This is going to be long, I was just to put everything down so as not to drip feed as to why I feel like this. I’m hoping someone will tell me I’m being unreasonable and give me other ways to deal with this as I feel a terrible mother.
My oldest son is 22. When he was younger he was a lovely boy, he and I were very close we would have a laugh and he would talk to be about anything. He has always been very immature for his age.
He left school at 18 and went to college. His dad and I were very surprised he wanted to go to college because he hated school and wasn’t very academically, however, we supported him with his choice.
He met a girl when he was 19 and he started to change towards us, he was really cheeky, he would be quite disrespectful, he wouldspend his college money and wages from his job on rubbish, ie crisps, sweets, take away food and also give his then girlfriend money and spend it going to see her (she lives quite a bit away), then ask us for money. Eventually we told him we weren’t giving him money, the bank of mum and dad was closed, so he would then sit back and say “well that’s fine then if I don’t have money I can’t go to college or go to work”.
He wasn’t looking after himself at all, he has a very bad skin condition and wouldn’t apply his creams and ointments, his room became a rubbish tip, rotting food lying about dirty clothes lying in the room, and the smell from the room was disgusting.

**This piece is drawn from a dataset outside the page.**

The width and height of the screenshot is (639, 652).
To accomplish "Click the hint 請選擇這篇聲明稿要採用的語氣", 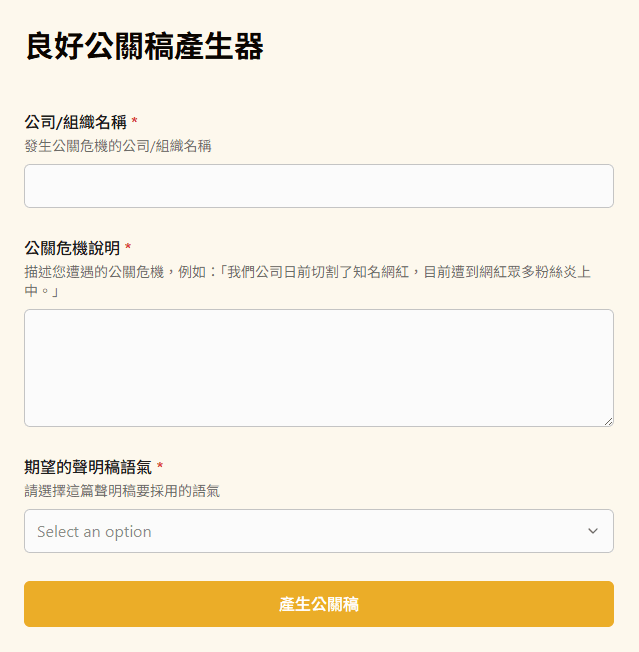I will pyautogui.click(x=122, y=491).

He would never clean it, at first I did it, however, i stopped, thinking he would clean it himself (he used to clean it himself) but he never did.
He eventually left college (said he couldn’t do the course, it was too hard) so we told him he would need to get a job. He wouldn’t look for a job, said he was looking but when we asked him for proof of this, he wouldn’t show us (we asked because we didn’t think he was looking), in the end a family member who works for a recruitment agency got him some work, but it was on an as and when required basis. He has been doing this for the last 3 years. He can go for a few months without any work, but he won’t claim benefits??
He moved in with his girlfriend for a few months, and to be honest, we were very relieved as the atmosphere in the house with him was horrible, however, he and his girlfriend fell out, so he moved back home. Before he actually moved back, my husband (sons dad) and myself sat him down and told him he could only move back in if he was respectful to us. He said he was sorry for the way he was in the past, and agreed he needed to change.
He changed for a couple of months, now he is back to the way he was before. He has a new girlfriend so I’m not sure if this is the reason why his behaviour has changed again.
We asked when we would be meeting his new girlfriend he told us we wouldn’t be, he has already told his girlfriend we are very judgemental!!!! When I asked him why he thought this about us, he said because we pulled him up about his swearing on Facebook????? He blocked his dad and I on Facebook because he was using foul offensive language and we told him to tone his language down as it was embarrassing, and to delete his dads workmates off his facebook page???? No idea why he wanted to add his dads workmates who he didn’t know on Facebook and no idea why his dads workmates accepted him???
Last night was the last straw, he asked me to put his medication cream on his back he went to sit on a footstool, but lifted the stool up to move it closer to me, and he he went to sit the stool down, he also sat on it at the same time, but he had placed it over my toes, therefore he had sat on the stool with all his weight and hurt my toe. He didn’t meant to do this, but when I happened, i pushed him off and started to cry as my toe was very sore (this morning I cannot move it, it is very red and swollen so I might need to go to hospital as I can’t put shoes on). When the incident happened, my son got very defensive and started saying I’ve not broken your toe behave yourself. I told him he doesn’t know if my toe is broken, he said we would have heard the bone snap. He then said to me, “I bet you go and tell dad I assaulted you”. I said don’t be so silly why would I do that, he then said “I wouldn’t put it past you”?????
This is because in the past, he threw a key at my face and one time he stood up to me when I told him to mind his language round about his younger (11 &9 yr old) siblings. All these things happen when my husband (his dad) isn’t in the house, and of course I do tell my husband and when this happens he sees my husband is angry and my husband speaks to him about this. In the past my husband has said he wants to put him out the house, but I’ve always been the one to not follow through with this, but now, after last night I actually feel like just telling him to go. I think he would go to his grans but I don’t know how long she would let him stay with her for.
I’m sorry this is long, but I’m actually crying because I feel like this. I’m not sure where we have went wrong. My daughter who is 20 has spoken to him and said he is being unreasonable and disrespectful us and we have only ever done the very best for him, but he tells her to shut up and doesn’t listen. Even his gran and aunt have told him the way he speaks to me is terrible and his ex girlfriend told him the way he spoke to me was unacceptable and he needed to take a good look at himself.
I don’t know what to do. Am I a bad mum for feeling like this?